He was called up to accept his award for fifty years of loyal service to the company, and as he walked toward the podium the crowd stood and applauded. It was a proud moment. He had accomplished long-standing loyalty and was granted retirement and a watch to own his hours of free time. This was the last chapter of the Dick and Jane books from which I was taught to read and was taught how life in America was suppose to look. Funny thing about those books and this last chapter- it some how has always given me solace. I was not told to embrace Dick and Jane’s suburban utopia, I just did. There was safety in their world. Safety in dinner being on the table at five, bath at 8 and retirement at 65. I wonder now why I have not lived safely and yearn for something different once things become too familiar.
See Kim. See Kim run. Run Kim run.
I am ready to go live in the mountains.
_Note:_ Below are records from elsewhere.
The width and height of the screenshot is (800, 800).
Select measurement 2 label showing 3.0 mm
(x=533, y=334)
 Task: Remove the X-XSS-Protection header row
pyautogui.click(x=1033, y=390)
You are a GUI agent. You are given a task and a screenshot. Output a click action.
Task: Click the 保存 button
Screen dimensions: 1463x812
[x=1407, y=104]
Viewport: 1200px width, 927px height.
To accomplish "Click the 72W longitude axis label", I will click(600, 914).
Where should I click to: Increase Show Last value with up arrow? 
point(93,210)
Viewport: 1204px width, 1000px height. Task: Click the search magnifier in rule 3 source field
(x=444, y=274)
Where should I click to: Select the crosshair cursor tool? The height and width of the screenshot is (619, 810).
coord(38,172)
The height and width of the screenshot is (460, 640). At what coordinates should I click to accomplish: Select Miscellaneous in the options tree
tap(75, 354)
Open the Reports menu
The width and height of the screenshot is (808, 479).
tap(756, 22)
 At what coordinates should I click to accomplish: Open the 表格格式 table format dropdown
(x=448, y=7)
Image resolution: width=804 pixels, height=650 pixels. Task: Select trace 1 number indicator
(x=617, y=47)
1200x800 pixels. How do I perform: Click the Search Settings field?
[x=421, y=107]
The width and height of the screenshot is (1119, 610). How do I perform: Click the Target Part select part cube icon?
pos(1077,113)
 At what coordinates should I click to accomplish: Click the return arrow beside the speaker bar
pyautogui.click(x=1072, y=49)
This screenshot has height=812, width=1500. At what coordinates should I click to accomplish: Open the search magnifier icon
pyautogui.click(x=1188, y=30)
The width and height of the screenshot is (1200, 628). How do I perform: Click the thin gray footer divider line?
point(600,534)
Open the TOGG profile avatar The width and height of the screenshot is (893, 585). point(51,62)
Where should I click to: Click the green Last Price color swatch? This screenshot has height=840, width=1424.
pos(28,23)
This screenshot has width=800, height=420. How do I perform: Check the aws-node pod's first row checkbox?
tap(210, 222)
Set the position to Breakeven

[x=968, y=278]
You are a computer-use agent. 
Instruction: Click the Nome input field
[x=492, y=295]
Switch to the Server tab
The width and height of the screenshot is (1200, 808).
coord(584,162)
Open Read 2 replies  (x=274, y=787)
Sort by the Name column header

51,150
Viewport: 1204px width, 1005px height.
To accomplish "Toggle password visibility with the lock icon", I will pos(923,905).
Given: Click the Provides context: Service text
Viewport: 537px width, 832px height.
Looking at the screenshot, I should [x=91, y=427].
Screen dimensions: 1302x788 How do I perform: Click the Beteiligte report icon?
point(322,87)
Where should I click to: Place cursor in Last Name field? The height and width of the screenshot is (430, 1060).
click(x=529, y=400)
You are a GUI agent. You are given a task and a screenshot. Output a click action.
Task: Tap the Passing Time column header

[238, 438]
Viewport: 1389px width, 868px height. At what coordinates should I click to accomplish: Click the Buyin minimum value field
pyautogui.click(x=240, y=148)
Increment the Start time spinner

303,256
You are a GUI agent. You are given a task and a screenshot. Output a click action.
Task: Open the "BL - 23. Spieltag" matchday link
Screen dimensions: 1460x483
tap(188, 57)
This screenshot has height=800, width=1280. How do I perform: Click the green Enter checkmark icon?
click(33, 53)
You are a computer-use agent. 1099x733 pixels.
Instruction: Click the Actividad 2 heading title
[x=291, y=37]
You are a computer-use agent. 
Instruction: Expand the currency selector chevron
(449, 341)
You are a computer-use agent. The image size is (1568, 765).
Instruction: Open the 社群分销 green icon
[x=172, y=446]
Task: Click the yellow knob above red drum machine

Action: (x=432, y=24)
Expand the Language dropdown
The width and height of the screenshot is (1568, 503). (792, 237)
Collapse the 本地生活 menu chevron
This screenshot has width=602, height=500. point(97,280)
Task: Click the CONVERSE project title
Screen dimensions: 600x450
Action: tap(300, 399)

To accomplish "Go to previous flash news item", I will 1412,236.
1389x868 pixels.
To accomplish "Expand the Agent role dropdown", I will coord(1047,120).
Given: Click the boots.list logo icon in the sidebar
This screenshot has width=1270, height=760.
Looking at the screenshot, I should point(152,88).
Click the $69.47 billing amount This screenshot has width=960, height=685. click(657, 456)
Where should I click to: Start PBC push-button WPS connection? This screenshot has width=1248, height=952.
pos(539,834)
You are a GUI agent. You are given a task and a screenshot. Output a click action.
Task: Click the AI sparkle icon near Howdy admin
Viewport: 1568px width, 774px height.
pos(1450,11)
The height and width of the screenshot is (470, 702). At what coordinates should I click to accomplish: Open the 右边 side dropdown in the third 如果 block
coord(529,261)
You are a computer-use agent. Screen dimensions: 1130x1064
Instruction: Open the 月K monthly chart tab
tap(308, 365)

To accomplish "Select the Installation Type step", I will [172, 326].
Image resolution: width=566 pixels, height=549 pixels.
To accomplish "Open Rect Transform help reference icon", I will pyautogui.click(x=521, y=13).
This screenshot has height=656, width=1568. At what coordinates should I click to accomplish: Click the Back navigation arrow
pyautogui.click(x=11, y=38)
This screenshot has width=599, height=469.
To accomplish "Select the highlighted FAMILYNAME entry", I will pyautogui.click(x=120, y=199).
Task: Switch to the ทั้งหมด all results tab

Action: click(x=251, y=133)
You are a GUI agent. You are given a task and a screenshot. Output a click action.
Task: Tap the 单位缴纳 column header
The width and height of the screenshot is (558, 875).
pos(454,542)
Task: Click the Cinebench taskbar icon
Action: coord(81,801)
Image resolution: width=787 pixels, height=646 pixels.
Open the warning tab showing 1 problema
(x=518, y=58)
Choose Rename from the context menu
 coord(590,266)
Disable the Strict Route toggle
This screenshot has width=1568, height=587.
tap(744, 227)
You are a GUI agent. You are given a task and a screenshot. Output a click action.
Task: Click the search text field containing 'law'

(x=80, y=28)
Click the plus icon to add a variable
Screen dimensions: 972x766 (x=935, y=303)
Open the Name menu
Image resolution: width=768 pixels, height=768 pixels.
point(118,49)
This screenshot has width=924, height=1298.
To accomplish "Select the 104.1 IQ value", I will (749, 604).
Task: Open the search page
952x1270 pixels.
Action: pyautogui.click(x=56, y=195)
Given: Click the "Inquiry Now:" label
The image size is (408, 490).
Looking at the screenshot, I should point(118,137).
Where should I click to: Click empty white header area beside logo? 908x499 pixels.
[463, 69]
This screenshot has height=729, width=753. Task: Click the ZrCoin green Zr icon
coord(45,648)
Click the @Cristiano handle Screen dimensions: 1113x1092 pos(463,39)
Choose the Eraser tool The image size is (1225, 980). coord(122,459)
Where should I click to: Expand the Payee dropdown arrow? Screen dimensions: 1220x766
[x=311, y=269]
Meet strangers and make them my new friends. I feel restless. Is it hormones? Can I blame this on my estrogen levels as I have been able to do with the rest of the stuff I feel a need to explain away? Weight gain? Estrogen. Spending too much? Estrogen. Unable to focus in one life direction? Estrogen.
This new decade of my life has been a gift. Sure, the gift that I am alive, with manageable health issues, but also it has given me the gift of emergence. I have struggled all of my life. Family, money, sense of self, all seemed to offer a challenge rather than clean, clear blessings. I think many of us struggle through life, trying to feel moments of happiness and bliss and trying to hold on to them, then seeking it out all over again. It is no wonder I had two children, tried several jobs, received two degrees, bought and sold several homes. Yes, I often even buy two of something if I like the style and can justify the cost. I really, really want to buy or build another home, and I would contemplate a nice tree house at this point in Costa Rica.
I admire the people who make a home for their life in one place, retire from their first job and maintain a group of friends acquired in elementary school. I admire them, I love to converse with them and bask in their world. It is better than the book, but in all honesty, and I mean that, I never did read past the first grade reader. I am only guessing Dick, Jane, Sally, Mom, Dad and Spot all stayed in the family home until each was launched properly to their parents alma mater. Spot was buried in the backyard, and his puppies have had puppies so Spot has lived on.
I would like to say that if I was given a prompt to describe my life I would know how it would read. Wonder years meets wanderlust. And just like I yearned to jump in my car in 1979 and drive to Alaska on a whim, I yearn to jump into my car and drive west- towards mountains and open spaces. I never did go to Alaska. Fear stood in my way. Now, retirement does. Eight years and I get my “watch.”
It just seems wrong to wait to do what I want to do.